Als man vor einem Jahre etwa in Berlin Carrikaturenfreiheit dekretirte, werden wohl Viele erstaunt seyn. Ich gestehe, zu diesen Staunenden mitgehört zu haben. Wie, man verweigert uns die Freiheit der Feder und giebt die schwarze Kreide des Lithographen frei? Man giebt uns nicht die Freiheit der Presse, sondern die Freiheit der Carrikaturen? Wer hat diese Freiheit begehrt? Wo liegt in unserm Volk der Sinn für Zerrbilder? War in einer Zeit so bittern Ernstes das Bedürfniß zum Scherze da?

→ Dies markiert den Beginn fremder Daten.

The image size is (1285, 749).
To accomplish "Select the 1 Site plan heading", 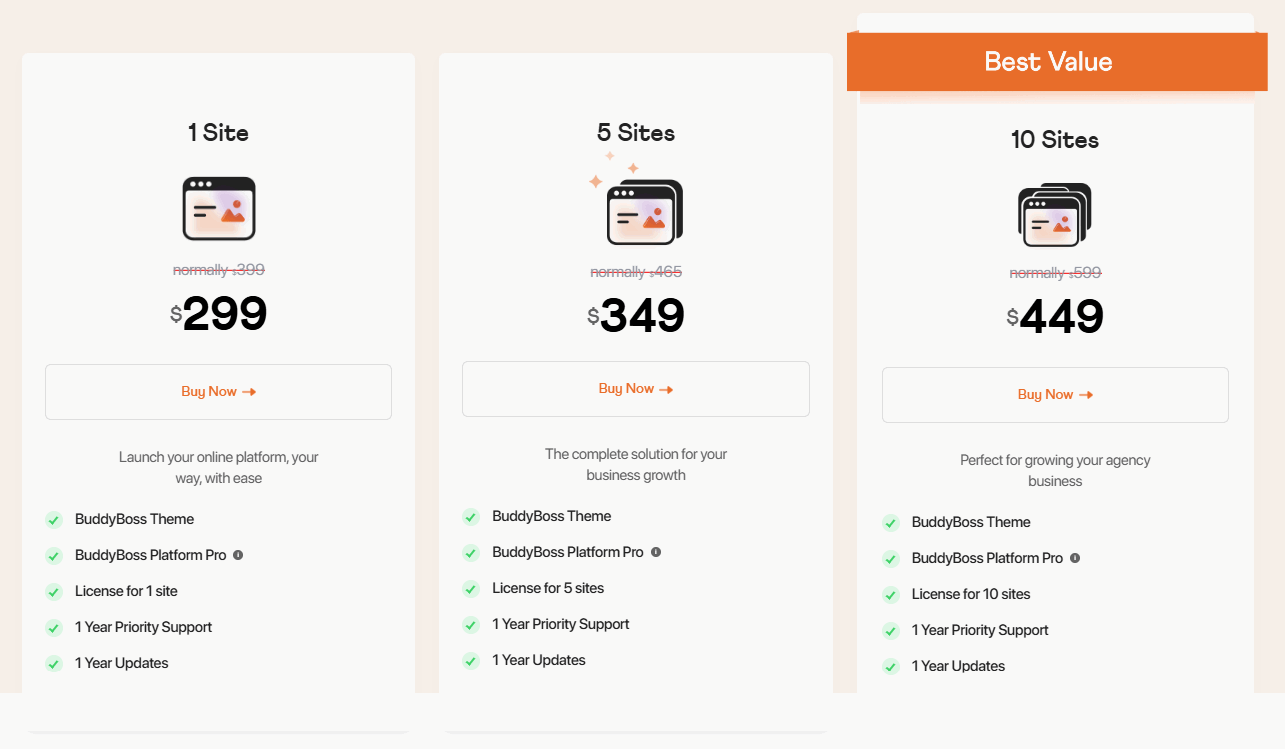I will pos(218,133).
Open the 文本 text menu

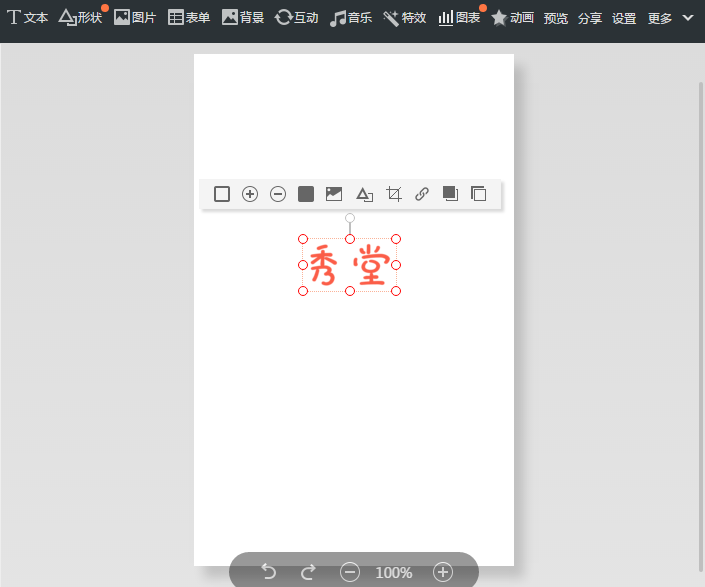(28, 18)
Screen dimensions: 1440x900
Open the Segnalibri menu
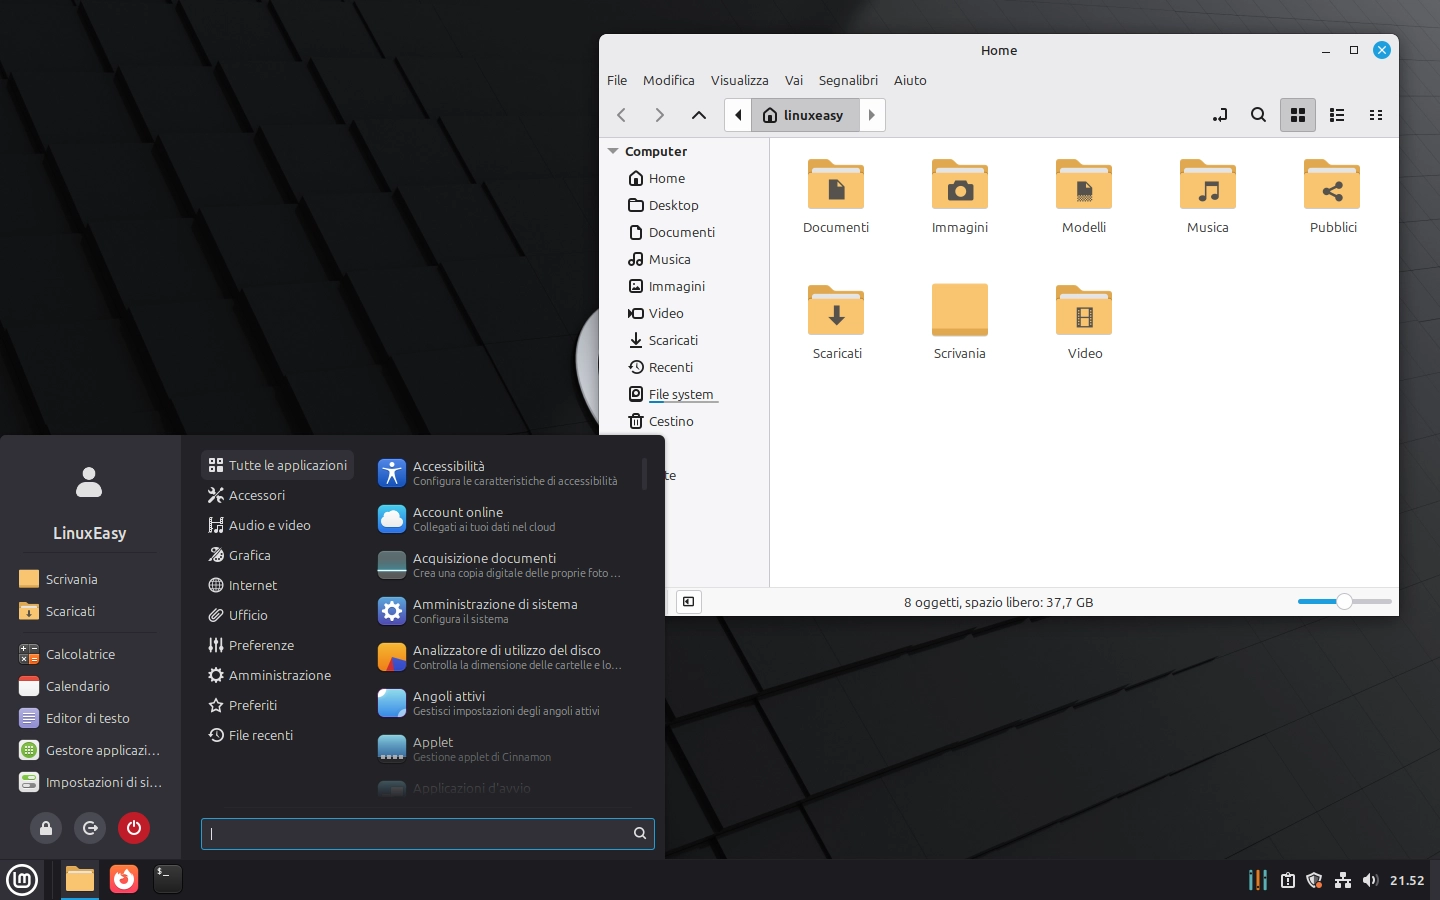tap(848, 80)
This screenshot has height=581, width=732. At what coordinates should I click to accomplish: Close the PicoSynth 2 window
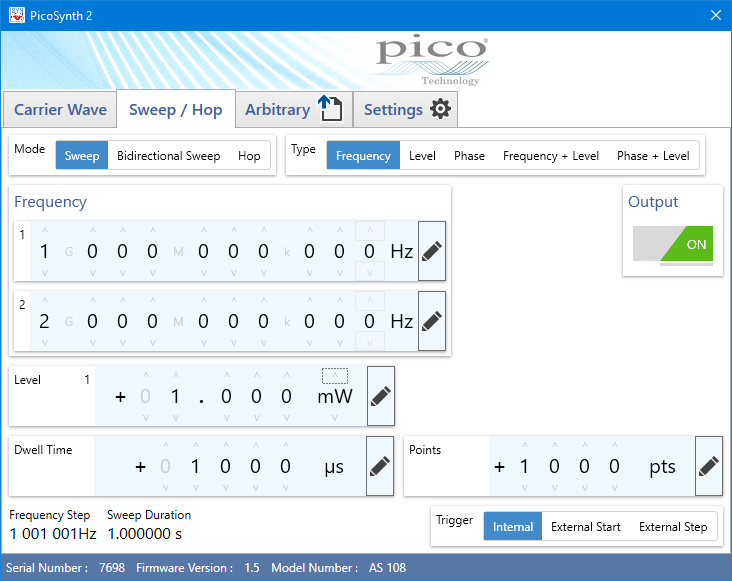[x=715, y=15]
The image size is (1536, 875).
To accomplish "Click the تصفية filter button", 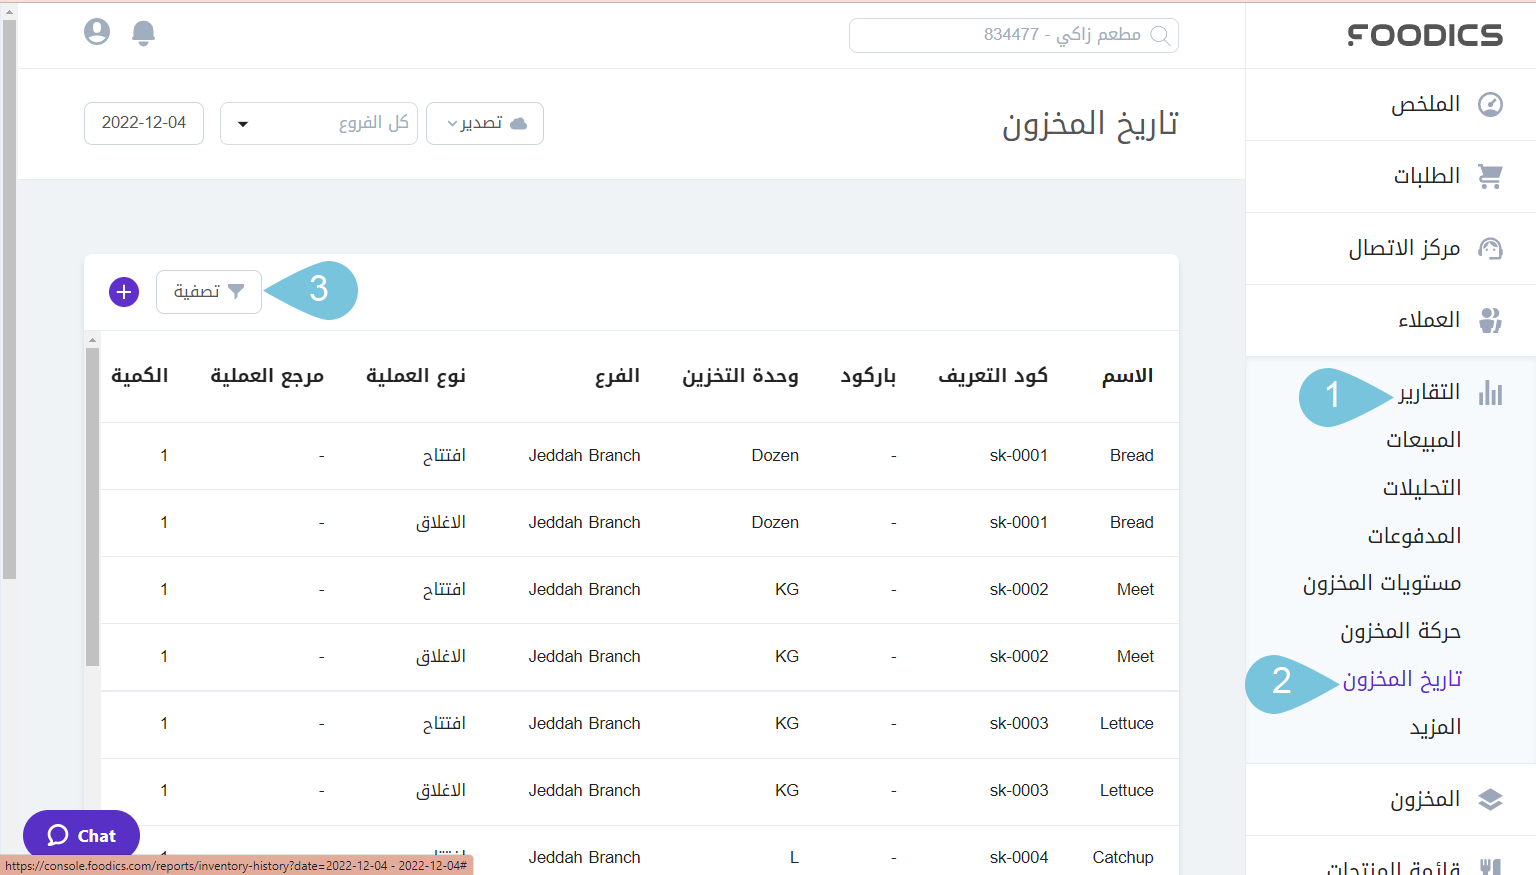I will click(x=208, y=291).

Ich wiederhole, daß ich diese Carrikaturenfreiheit nicht begreife. Man giebt Arabesken frei und nicht das innere Bild? Man giebt Randverzierungen frei und nicht den Spruch, den sie einschließen? Kein Mensch hat diese frivole Freiheit der Zerrbilder begehrt. Sie entspricht keinem einzigen Zuge im deutschen Charakter. Wir haben nichts von jener hämischen Spottsucht, mit der der ohnmächtige Italiener so gern sein Müthchen kühlt. Bei uns würde die Säule des Pasquino leer stehen, selbst wenn sie von Rathswegen in jeder Stadt aufgestellt würde. Es liegt nicht in unserm Charakter, durch Zerrbilder unsere Meinung zu sagen.